GameStop (NYSE:GME) Q3 Earnings Preview: Here’s What to Expect

GameStop (NYSE:GME) is slated to release its third quarter Fiscal 2022 results on December 7, after the market closes. Based in Texas, GameStop is a retailer of video games, consumer electronics, and gaming merchandise.

Currently, the Street expects GameStop to post a loss of $0.28 per share in Q3, compared with a loss of $0.35 per share reported in the prior-year period. Meanwhile, revenue is expected to remain constant from the year-ago quarter at $1.3 billion.

The meme stock’s quarterly performance might have been impacted by lower demand for its devices and services.
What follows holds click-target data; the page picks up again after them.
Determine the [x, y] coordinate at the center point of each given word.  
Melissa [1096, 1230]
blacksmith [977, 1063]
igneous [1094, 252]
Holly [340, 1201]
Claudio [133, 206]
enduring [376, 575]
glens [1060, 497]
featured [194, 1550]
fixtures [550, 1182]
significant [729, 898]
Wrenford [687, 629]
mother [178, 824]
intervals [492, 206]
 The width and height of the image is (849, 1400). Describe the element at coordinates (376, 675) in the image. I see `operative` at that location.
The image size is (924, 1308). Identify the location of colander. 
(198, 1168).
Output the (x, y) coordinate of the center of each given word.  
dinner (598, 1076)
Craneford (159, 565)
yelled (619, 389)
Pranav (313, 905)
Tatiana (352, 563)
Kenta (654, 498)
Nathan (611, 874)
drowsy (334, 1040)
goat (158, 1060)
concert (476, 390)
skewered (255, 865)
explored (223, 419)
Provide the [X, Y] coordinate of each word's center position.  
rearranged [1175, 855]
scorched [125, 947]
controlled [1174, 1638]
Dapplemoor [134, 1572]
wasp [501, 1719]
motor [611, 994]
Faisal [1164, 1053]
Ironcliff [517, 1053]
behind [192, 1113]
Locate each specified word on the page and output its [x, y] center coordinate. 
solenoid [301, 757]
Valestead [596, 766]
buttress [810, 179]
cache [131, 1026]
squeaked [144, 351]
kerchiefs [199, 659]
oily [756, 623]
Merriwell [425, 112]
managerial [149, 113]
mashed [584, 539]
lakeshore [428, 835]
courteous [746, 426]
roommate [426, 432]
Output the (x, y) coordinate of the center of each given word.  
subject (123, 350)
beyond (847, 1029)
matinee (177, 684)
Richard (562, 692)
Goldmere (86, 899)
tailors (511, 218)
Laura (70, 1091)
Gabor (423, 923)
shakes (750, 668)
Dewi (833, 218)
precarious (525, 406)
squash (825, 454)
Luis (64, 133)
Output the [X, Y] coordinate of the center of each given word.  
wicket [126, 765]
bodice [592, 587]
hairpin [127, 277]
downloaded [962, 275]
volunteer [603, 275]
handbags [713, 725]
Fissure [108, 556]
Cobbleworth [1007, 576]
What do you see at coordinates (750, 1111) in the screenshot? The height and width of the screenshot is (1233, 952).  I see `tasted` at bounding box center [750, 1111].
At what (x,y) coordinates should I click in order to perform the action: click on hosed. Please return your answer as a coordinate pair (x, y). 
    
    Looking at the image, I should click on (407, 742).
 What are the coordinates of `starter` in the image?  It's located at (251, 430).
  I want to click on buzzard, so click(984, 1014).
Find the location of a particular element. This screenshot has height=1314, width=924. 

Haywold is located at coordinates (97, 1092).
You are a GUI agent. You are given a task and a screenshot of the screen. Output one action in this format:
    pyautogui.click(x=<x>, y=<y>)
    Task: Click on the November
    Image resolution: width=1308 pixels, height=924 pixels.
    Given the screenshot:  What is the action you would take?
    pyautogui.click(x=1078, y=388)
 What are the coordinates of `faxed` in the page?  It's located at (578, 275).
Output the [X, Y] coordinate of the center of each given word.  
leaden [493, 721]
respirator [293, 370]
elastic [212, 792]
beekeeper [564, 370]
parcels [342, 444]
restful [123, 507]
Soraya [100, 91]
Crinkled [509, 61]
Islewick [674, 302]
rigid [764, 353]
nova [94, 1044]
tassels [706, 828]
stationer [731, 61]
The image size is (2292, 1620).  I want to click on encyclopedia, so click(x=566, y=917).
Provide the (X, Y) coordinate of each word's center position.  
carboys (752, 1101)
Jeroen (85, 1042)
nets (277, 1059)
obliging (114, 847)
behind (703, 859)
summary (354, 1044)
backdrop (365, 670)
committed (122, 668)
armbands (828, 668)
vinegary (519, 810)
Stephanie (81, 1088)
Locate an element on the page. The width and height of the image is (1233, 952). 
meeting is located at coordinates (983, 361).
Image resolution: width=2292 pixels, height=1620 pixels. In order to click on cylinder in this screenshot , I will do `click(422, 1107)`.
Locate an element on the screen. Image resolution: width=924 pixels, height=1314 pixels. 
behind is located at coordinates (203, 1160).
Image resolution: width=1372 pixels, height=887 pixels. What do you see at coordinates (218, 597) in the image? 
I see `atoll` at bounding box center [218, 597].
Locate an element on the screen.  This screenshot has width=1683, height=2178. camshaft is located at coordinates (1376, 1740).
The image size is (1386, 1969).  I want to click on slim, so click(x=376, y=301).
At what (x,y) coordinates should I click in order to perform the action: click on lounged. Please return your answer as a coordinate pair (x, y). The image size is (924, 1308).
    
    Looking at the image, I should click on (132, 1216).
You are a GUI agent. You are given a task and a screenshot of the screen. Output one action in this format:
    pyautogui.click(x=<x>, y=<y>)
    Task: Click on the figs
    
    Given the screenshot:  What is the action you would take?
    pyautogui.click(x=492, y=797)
According to the market research company, NPD Group, video game sales declined 5% year-over-year in Q3. Also, accessory spending plunged 12%, indicating a weak quarter for the video game industry as a whole.

Nonetheless, the company had announced plans to focus on cost-cutting initiatives, which may have supported the bottom line to some extent in the upcoming quarter.

According to Wedbush analyst Michael Pachter, GameStop continues to face some short-term headwinds, which include “ongoing hardware constraints, the impact of employee turnover, a sluggish start for its non-fungible token (“NFT”) marketplace, and cash burn.” He expects Q3 revenue to grow modestly year-over-year.

Ahead of GameStop’s Q3 earnings release, Pachter maintained a Sell rating on GME stock and a price target of $6 per share.

Is GME Stock a Buy or Sell? 

Overall, GameStop has a Moderate Sell consensus rating based on one Hold and one Sell. The average GME stock price target of $16 implies 37.4% downside potential. The stock has tumbled nearly 33.1% year-to-date.

Website Data Reflects a Weak Q3

It’s worth mentioning that the TipRanks website traffic tool hints at a disappointing picture for the quarter. As per the tool, Q3 total estimated visits to fell 17.98% compared to the same period of last year.


The views and opinions expressed herein are the views and opinions of the author and do not necessarily reflect those of Nasdaq, Inc.